A Swiss village is building defences against the threat of global warming, after a study showed that the community could be swept away by melting permafrost, which makes up some six per cent of Switzerland's surface area.
Pontresina in southeast Switzerland is Europe's first mountain resort to take action against the threat posed by climate change. It is spending SFr7 million to build a huge dam behind the village to protect it from rock and mudslides.
The extent of the danger was revealed by a 12-year study, which showed that parts of the Schafberg mountain behind the village are not solid rock, as previously assumed, but permafrost, a frozen mass of loose earth and stones.
Studies carried out by the scientists between 1987 and 1999 revealed that the base temperature of the permafrost was increasing, and in some areas approaching melting point.
Global warming to blame
Felix Keller, a permafrost specialist with the Engadiner Academy and a member of the research team, says global warming is the most likely cause of the increase in temperatures.
"The behaviour of permafrost is very dependent on weather and climatic changes, and the thawing of the permafrost in the Alps is a clear indicator that global warming must be taken seriously."
Keller warns that Pontresina would be swept away, if the permafrost on the Schafberg mountain started to melt.
"What we have up there is 100,000 cubic metres of loose earth and stones. If that were to thaw and slide downwards, the consequences for Pontresina would be catastrophic.
"The chances are still remote that such a thing could happen," Keller adds. "But it is a possibility, and the likelihood increases with rising temperatures."
Pontresina has traditionally taken great care to protect itself from natural disasters - it began building avalanche defences as long ago as 1880, and there are 16 kilometres of them on the Schafberg mountain above the community.
The study's conclusions have prompted an equally urgent response. The town council has approved a SFr7 million plan to build a huge dam behind the village, which should protect it from rock and mudslides.
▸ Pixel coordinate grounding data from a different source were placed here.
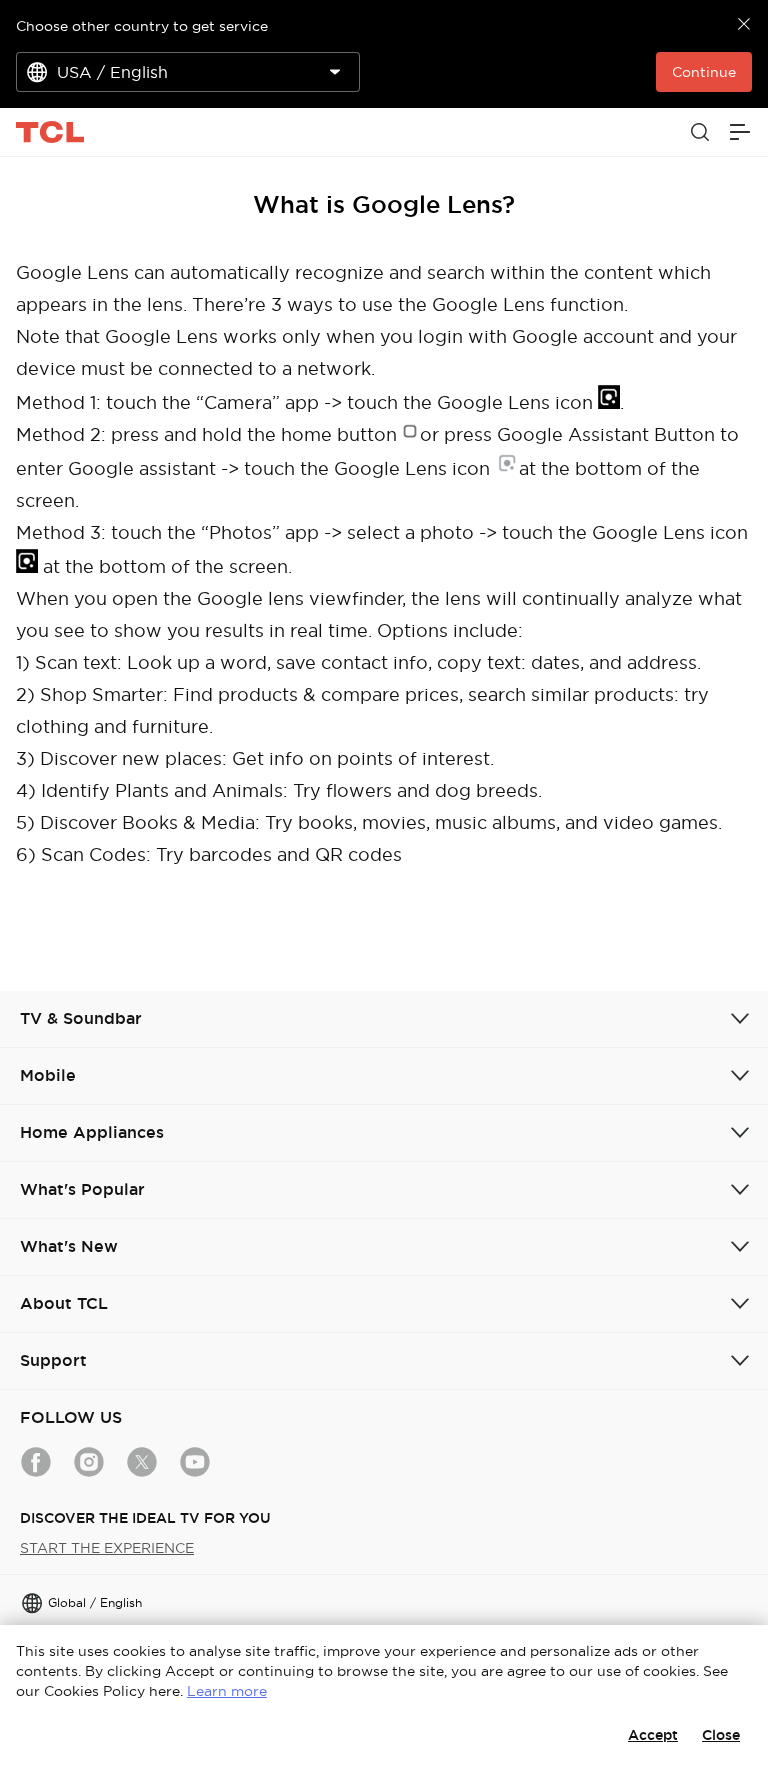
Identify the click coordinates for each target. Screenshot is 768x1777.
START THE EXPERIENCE (107, 1548)
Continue (704, 72)
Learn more (227, 1691)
It is the biggest building project ever undertaken in Pontresina; bulldozers, diggers and dumper trucks are busy all day long. Already over 1,000 trees have been cut down to make way for the dam, and their discarded roots have formed a small mountain of their own, 20 metres high, at the edge of the construction site.
Need for protection
Despite the magnitude of the project, and its effect on the local surroundings, there has been little opposition from Pontresina residents or from environmental groups.
Town council president, Eugen Peter, says this is because people understand the need for protection.
"No one wants to live with the threat of natural disaster," said Peter. "Even if the risk is small, no one wants to say they failed to act after they were warned of the dangers."
A stark example of what could happen in Pontresina occurred last year, when 13 people were killed by a mudslide, which swept away parts of the village of Gondo in canton Valais.
Attention has focused on Pontresina because of the pre-emptive steps it is taking, but many areas of Switzerland face similar dangers.
Between four and six per cent of Switzerland's entire surface area is permafrost - more than twice that taken up by glaciers - and over 300 cable cars and chairlifts have their stanchions anchored in permafrost rather than solid rock.
Felix Keller thinks Pontresina's swift action in facing up to the risk should be an example to other alpine communities. "Pontresina is a pioneer. It is the first mountain community in Europe to take action against a potential danger caused by global warming.
"But Pontresina is not alone in having thawing permafrost," he adds. "International studies have showed that temperatures are rising in areas of permafrost right across Europe."
No effect on tourism
The local tourist board is a keen supporter of Pontresina's dam project, too. The director of tourism, Markus Legier, says the building project has had no effect on tourist numbers, despite the size and intensity of the work going on.
"You can't see or hear the work from the village so it does not disturb our guests," he says. "We have been completely open with people from the start. We have explained the project and why we are doing it; it's the only way to deal with it."
Legier believes Pontresina's decision to take pre-emptive measures in the face of possible natural disasters could in the long term have beneficial effects on tourism.
"Visitors will see that we have researched the risks carefully and have taken positive measures to guarantee not only their safety, but ours as well," he said.